Grand public vs entreprise Les offres grand public des LLMs ne proposent pas par défaut de DPA signé ni de garantie de non-réentraînement sur les données saisies ; les offres entreprise (ChatGPT Enterprise, Mistral AI en hébergement UE) résolvent partiellement ce problème.
Voie praticable en 3 étapes Pseudonymiser les données avant le prompt, utiliser une solution souveraine ou certifiée (hébergement UE), et mettre à jour le registre des activités de traitement pour y inclure les LLMs : ces trois étapes rendent l'usage de l'IA défendable en cabinet.
Silence de l'Ordre L'Ordre des experts-comptables n'a pas encore publié de recommandation formelle sur l'IA générative, mais ce silence ne crée aucun vide juridique : le secret professionnel et le RGPD s'appliquent de plein droit aux outils numériques.

Sources

Vocabulaire utile

Secret professionnel (comptable)

Obligation légale imposée aux experts-comptables par l'article 226-13 du Code pénal et l'ordonnance de 1945 : toute information confiée par un client est confidentielle et ne peut être transmise à un tiers, y compris un outil IA, sans base légale et sans le consentement du client.

Transfert hors UE

Toute communication de données personnelles vers un pays situé hors de l'Union européenne.
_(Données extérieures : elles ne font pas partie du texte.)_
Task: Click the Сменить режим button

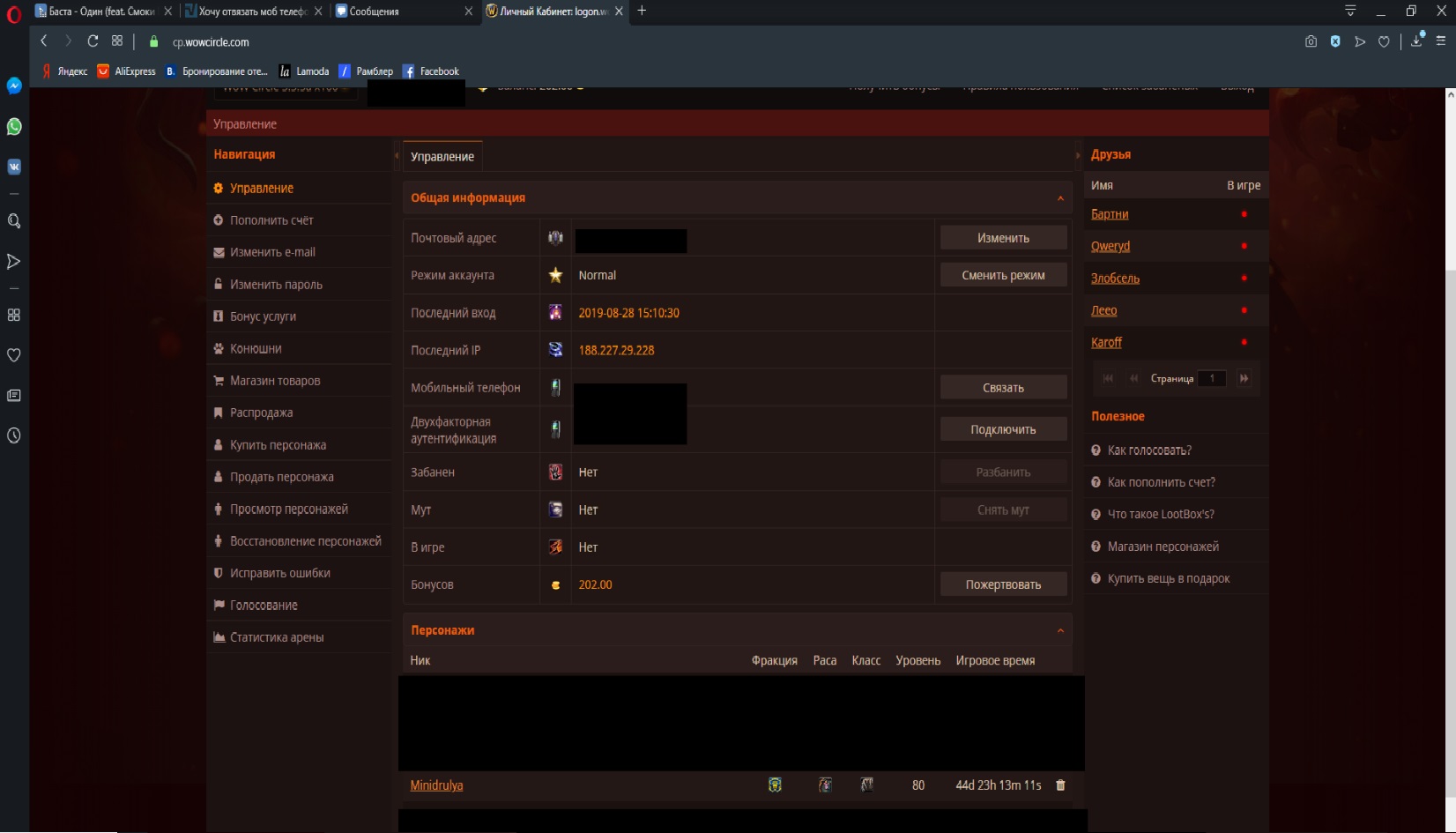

Le RGPD l'encadre strictement : un mécanisme de transfert valide (clauses contractuelles types, décision d'adéquation) est obligatoire. Utiliser un LLM hébergé aux États-Unis sans vérifier ce point est un transfert hors UE non documenté.

Pseudonymisation

Technique qui remplace les informations identifiantes d'un document (noms, IBAN, numéros de Sécurité sociale) par des codes neutres avant traitement. Contrairement à l'anonymisation complète, la réidentification reste possible si on dispose de la table de correspondance. La pseudonymisation réduit le risque RGPD sans le supprimer totalement.